The $60 million, five-year contract that Asomugha inked with the Eagles is less than many thought he would demand. But the Steelers barely scraped under the salary cap despite restructuring several of their largest contracts. Asomugha might as well have asked for $160 million from the Steelers' perspective.

It also makes Ike's reported $28 million, four-year contract look like quite the bargain.

There isn't any homegrown talent waiting to step into the breach. Hopefully we will see more—a lot more—out of the likes of Keenan Lewis and Crezdon Butler. But would any of us like to bet the ranch on it?

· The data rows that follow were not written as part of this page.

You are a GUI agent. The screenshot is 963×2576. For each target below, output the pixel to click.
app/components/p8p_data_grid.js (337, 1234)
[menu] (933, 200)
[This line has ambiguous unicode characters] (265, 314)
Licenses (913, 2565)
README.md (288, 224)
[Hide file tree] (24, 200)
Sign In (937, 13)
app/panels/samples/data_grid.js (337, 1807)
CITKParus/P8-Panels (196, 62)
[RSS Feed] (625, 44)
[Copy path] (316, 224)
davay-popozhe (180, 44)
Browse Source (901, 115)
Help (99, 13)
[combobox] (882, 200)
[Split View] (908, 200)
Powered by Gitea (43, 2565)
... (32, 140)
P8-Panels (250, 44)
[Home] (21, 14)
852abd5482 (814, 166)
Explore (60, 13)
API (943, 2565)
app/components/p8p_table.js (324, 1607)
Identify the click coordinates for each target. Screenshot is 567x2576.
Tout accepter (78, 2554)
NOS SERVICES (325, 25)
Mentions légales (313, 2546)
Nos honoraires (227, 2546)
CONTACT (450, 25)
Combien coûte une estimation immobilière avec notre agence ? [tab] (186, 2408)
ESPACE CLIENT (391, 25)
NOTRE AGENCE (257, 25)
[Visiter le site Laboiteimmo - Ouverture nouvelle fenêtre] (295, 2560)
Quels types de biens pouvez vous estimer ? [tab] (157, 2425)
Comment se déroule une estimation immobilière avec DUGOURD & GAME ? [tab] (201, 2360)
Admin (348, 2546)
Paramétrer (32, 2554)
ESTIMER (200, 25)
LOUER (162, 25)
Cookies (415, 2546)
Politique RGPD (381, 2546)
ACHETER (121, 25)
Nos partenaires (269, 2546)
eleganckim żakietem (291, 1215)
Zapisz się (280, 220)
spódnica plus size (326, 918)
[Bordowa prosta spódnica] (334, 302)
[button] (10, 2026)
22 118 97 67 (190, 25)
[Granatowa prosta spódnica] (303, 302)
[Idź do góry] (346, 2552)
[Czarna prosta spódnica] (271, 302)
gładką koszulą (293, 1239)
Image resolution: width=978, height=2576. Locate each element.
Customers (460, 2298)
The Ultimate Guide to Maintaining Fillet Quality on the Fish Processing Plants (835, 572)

Thanks heavens we don't have to. Ike Taylor brings excellent play and veteran leadership to the team. Thus far, he has proven to be extremely durable, having missed only one start in the past five years. He is strong and he is fast—no doubt in part because of his legendary offseason training program. He trains in Florida with Tom Shaw. He took one week off after the Super Bowl this year.

Given the average age of LeBeau's phenomenal defense, this may be the last window to make a run at a seventh Lombardi for this group. Because of that, there is even less room to replace a critical member of this defense.

The Steelers may not get to "seventh heaven" with Ike Taylor on the field, but they almost certainly don't have a snowball's chance in hell without him.